# [Selection]
────────────────
Don’t Seal/Expunge Noncitizen Criminal Records!


In 2023 the Minnesota legislature enacted the Clean Slate Act. It involves expanding the types of past criminal convictions that can be sealed from public view, as well as automatically sealing others, primarily low level drug offenses. The reason is that, in many situations, past criminal records harm the ability of an otherwise law abiding individual to gain employment, housing, insurance, loans, or the like.

 

The question of the Clean Slate Act is not whether expunging criminal records is good. The question is whether a system of automatic expungements has been crafted to prevent unintended harm to those who actually benefit from access to their own criminal records.

 

Who are some of these people?

 

Noncitizens. In every immigration application, noncitizens have an affirmative duty to disclose any arrest and provide certified records of any arrest, charge, conviction, probation, probation completion, and in many instances court transcripts—regardless of final disposition. This is the case even if a matter is dismissed or even a conviction that that doesn’t disqualify a noncitizen of some immigration benefit (green card, naturalization, e.g.). If their records are automatically expunged, Minnesota statute now requires noncitizens to make a motion in court to unseal their records, and request the records remain as such, in order to retrieve required documentation. This assumes the individual still recalls the file number. Omission of even one record will result in an immigration denial. Furthermore, in-custody deportations present even greater challenges. These cases are expedited, sometimes within a month or two, so the new law leaves no time to even unseal records especially if there are multiple matters. Access to records that demonstrate a noncitizen was exonerated, or that even present equities toward a discretionary decision, can make or break a noncitizen’s life in America as well as that of their families.
────────────────
# [Tasks to complete]
a) Update the Clean Slate text starting with "Don’t Seal/Expunge Noncitizen" and going on through "own criminal records.", replacing "Clean Slate Act" with "Fresh Start Act".
b) According to the Clean Slate text, in what year did the Minnesota legislature enact the Clean Slate Act?
c) The Clean Slate text says past criminal records can harm an otherwise law-abiding person's ability to gain certain things. List each one it names.
The lines after this point have no connection to the Clean Slate text.

# [Given information]
────────────────
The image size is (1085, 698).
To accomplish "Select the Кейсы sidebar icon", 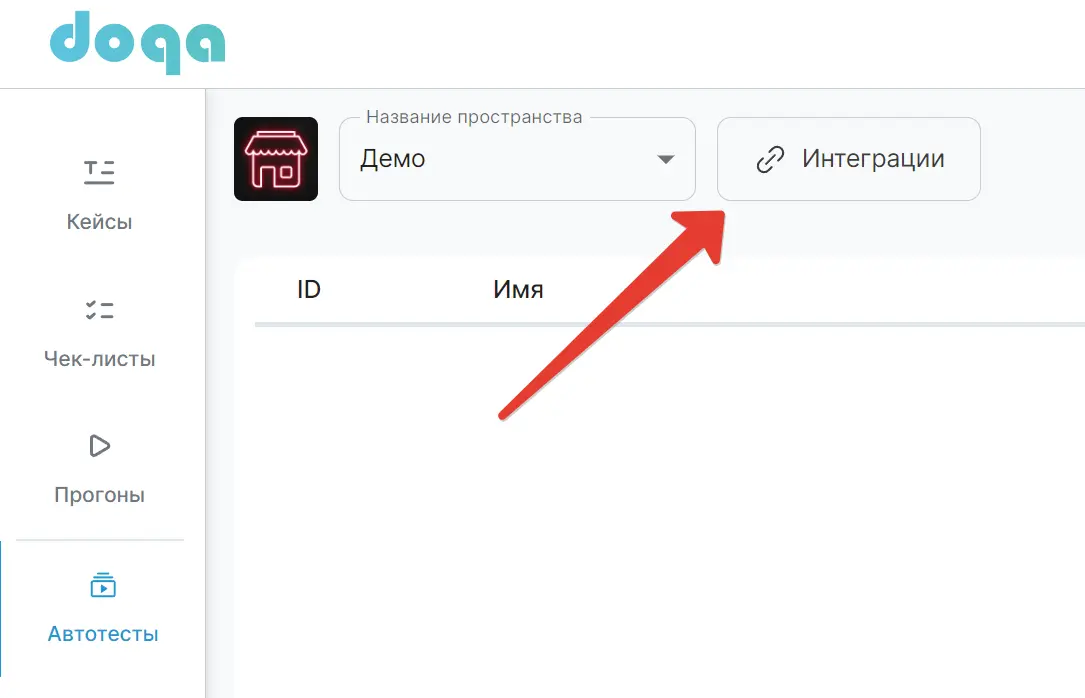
────────────────
# [The replies]
a)
Don’t Seal/Expunge Noncitizen Criminal Records!


In 2023 the Minnesota legislature enacted the Fresh Start Act. It involves expanding the types of past criminal convictions that can be sealed from public view, as well as automatically sealing others, primarily low level drug offenses. The reason is that, in many situations, past criminal records harm the ability of an otherwise law abiding individual to gain employment, housing, insurance, loans, or the like.

 

The question of the Fresh Start Act is not whether expunging criminal records is good. The question is whether a system of automatic expungements has been crafted to prevent unintended harm to those who actually benefit from access to their own criminal records.

b) 2023

c) Employment, housing, insurance, loans